◆ **Goal of the exercise**:
The entries that follow need to be returned without any alteration.

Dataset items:
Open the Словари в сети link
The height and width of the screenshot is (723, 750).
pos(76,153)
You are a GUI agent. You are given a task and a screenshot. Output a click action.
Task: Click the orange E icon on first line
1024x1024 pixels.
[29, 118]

◆ **Answer to the exercise**:
Open the Словари в сети link
The height and width of the screenshot is (723, 750).
pos(76,153)
You are a GUI agent. You are given a task and a screenshot. Output a click action.
Task: Click the orange E icon on first line
1024x1024 pixels.
[29, 118]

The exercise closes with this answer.